Drone Delivers Transplant Kidney for First Time Ever

The kidney was ferried to the University of Maryland Medical Center from a hospital about three miles away.

On April 19, for the first time ever, a donor's kidney was delivered by drone to surgeons at the University of Maryland Medical Center. The kidney was ferried from a hospital about three miles away.

RELATED: FIRST COMMERCIAL DRONE DELIVERY OPERATION TO BEGIN IN AUSTRALIA

A major advance

“This major advance in human medicine and transplantation exemplifies two key components of our mission:  innovation and collaboration,” said E. Albert Reece, MD, PhD, MBA, Executive Vice President for Medical Affairs, UM Baltimore, and the John Z. and Akiko K. Bowers Distinguished Professor and Dean, University of Maryland School of Medicine. 

The kidney was successfully transplanted into a 44-year-old woman from Baltimore with renal failure. The patient had spent eight years on dialysis before the procedure.

“This whole thing is amazing. Years ago, this was not something that you would think about,” said the patient before being discharged a few days later.

The drone

The drone was a custom-built model with eight rotors and multiple powertrains to ensure stability. It was equipped with a special apparatus for maintaining and monitoring a viable human organ to ensure that the kidney was kept in the best possible condition.

It also featured a wireless mesh network to control the drone and provide communications for the ground crew. The research team ran many tests before the kidney drone flight, experimenting with transporting saline, blood tubes, and other materials including a healthy, but nonviable, human kidney.

“We had to create a new system that was still within the regulatory structure of the FAA, but also capable of carrying the additional weight of the organ, cameras, and organ tracking, communications, and safety systems over an urban, densely populated area—for a longer distance and with more endurance,” said Matthew Scassero, MPA, director of UMD’s UAS Test Site, part of A. James Clark School of Engineering.

“There’s a tremendous amount of pressure knowing there’s a person waiting for that organ, but it’s also a special privilege to be a part of this critical mission.”

Drones have already been used to deliver medical supplies such as medicines in Ghana and vaccines in Vanuatu but they offer a lot of promise when it comes to delivering organs. Timing is key when dealing with organs as they can survive but a few hours outside the body.

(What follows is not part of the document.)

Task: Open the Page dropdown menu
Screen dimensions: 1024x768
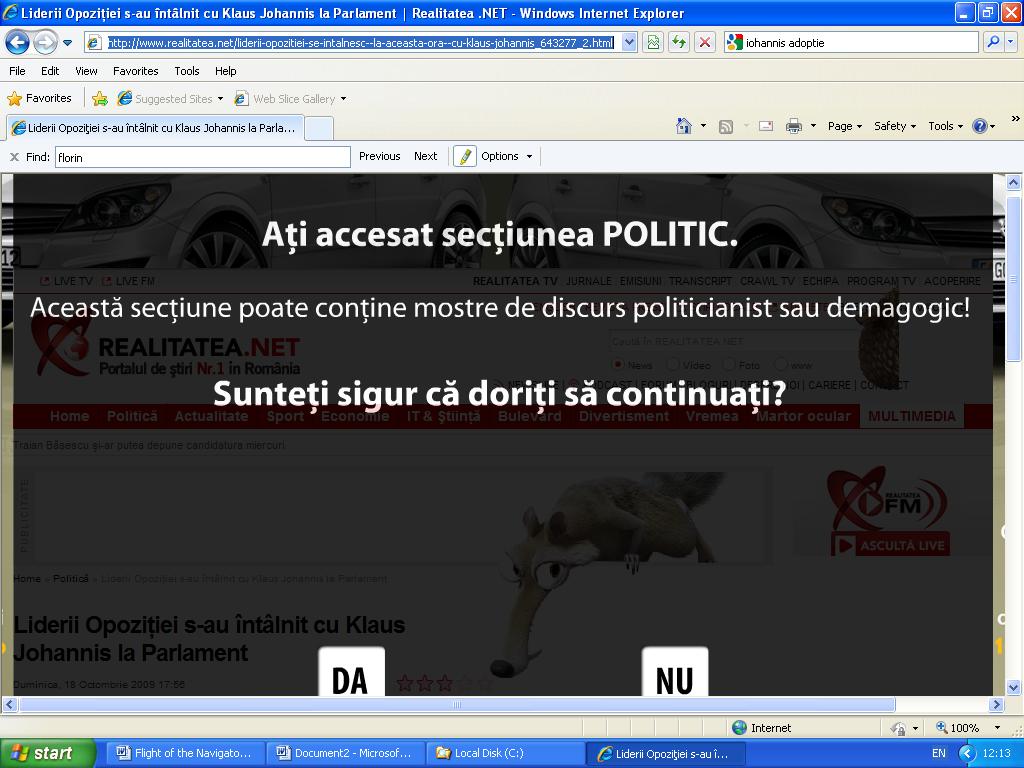Action: pos(844,126)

Since drones can function a lot more quickly than other traditional transport methods, they increase the likelihood that the organs will remain viable when reaching their intended destination. 

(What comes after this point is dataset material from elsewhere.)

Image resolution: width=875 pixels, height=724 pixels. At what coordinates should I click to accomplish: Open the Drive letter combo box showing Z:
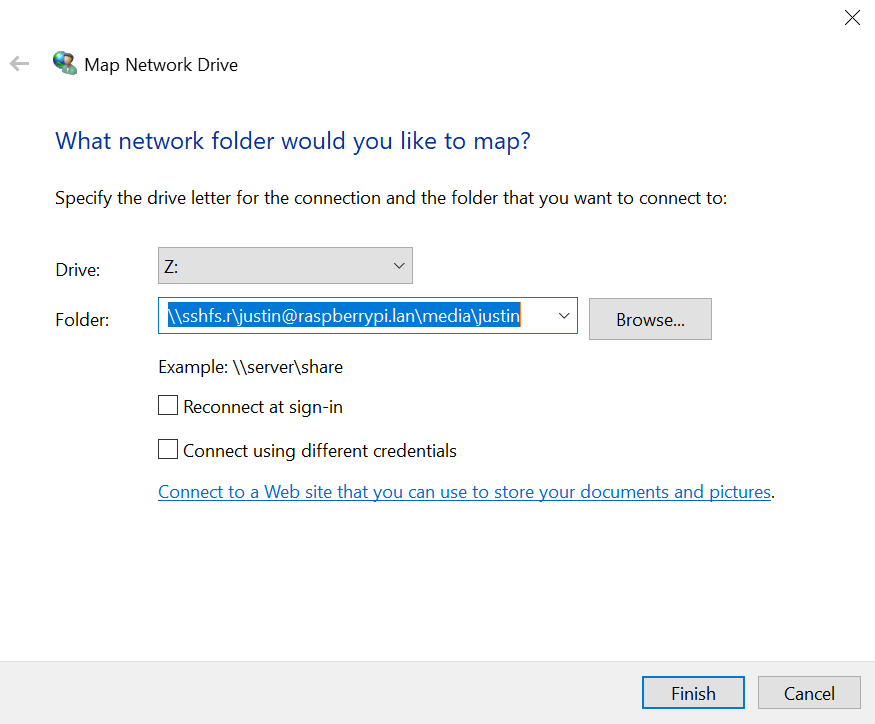[285, 266]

“There remains a woeful disparity between the number of recipients on the organ transplant waiting list and the total number of transplantable organs. This new technology has the potential to help widen the donor organ pool and access to transplantation,” said Joseph Scalea, MD, assistant professor of surgery at UMSOM, project lead, and one of the surgeons who performed the transplant at UMMC.

“Delivering an organ from a donor to a patient is a sacred duty with many moving parts. It is critical that we find ways of doing this better.”